Dataset excerpts ▸
━━━━━━━━━━

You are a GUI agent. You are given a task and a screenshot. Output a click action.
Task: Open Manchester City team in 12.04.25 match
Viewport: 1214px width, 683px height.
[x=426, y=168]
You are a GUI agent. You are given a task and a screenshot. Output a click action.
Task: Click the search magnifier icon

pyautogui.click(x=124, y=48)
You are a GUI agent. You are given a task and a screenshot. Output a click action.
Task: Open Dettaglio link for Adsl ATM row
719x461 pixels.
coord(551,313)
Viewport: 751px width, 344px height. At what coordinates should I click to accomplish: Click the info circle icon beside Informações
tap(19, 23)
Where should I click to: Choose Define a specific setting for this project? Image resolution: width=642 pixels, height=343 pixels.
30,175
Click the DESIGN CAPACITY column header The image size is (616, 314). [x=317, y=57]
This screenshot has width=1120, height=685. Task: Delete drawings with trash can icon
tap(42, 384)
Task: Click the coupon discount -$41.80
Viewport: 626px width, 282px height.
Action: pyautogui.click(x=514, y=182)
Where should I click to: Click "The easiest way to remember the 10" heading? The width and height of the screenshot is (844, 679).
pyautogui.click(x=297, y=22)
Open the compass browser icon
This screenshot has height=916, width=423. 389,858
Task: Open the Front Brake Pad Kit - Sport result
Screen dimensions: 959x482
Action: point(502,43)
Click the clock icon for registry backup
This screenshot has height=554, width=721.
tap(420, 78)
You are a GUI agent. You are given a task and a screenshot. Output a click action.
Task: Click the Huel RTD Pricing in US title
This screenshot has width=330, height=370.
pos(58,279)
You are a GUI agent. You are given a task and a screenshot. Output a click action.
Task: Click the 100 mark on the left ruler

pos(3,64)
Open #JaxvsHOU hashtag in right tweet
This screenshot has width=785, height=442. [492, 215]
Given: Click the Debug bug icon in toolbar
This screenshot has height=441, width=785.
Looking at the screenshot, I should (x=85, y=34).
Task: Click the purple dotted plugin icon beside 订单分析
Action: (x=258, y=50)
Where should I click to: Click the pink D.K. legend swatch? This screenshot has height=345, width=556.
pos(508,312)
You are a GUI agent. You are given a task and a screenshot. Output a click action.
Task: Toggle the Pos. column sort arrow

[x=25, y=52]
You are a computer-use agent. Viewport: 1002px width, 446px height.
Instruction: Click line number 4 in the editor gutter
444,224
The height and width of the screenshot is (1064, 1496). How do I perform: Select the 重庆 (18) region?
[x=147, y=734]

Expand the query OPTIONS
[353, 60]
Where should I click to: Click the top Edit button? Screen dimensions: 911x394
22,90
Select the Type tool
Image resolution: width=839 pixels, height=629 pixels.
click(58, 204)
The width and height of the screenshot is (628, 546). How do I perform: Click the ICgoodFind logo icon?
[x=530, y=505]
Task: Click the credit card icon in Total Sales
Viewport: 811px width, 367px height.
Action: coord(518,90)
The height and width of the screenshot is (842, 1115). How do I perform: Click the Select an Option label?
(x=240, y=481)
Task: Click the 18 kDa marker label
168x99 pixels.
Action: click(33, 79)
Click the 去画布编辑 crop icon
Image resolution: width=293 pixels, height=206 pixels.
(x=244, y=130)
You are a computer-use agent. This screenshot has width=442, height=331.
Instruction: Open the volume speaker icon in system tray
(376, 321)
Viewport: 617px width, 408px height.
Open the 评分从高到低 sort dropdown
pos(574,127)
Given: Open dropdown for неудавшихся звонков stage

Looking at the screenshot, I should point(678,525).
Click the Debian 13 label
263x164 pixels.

━━━━━━━━━━

Prompt ▸
Pull every line with the string "computer" out of the material.

Solution for this exercise ▸
You are a computer-use agent. Viewport: 1002px width, 446px height.
You are a computer-use agent. This screenshot has width=442, height=331.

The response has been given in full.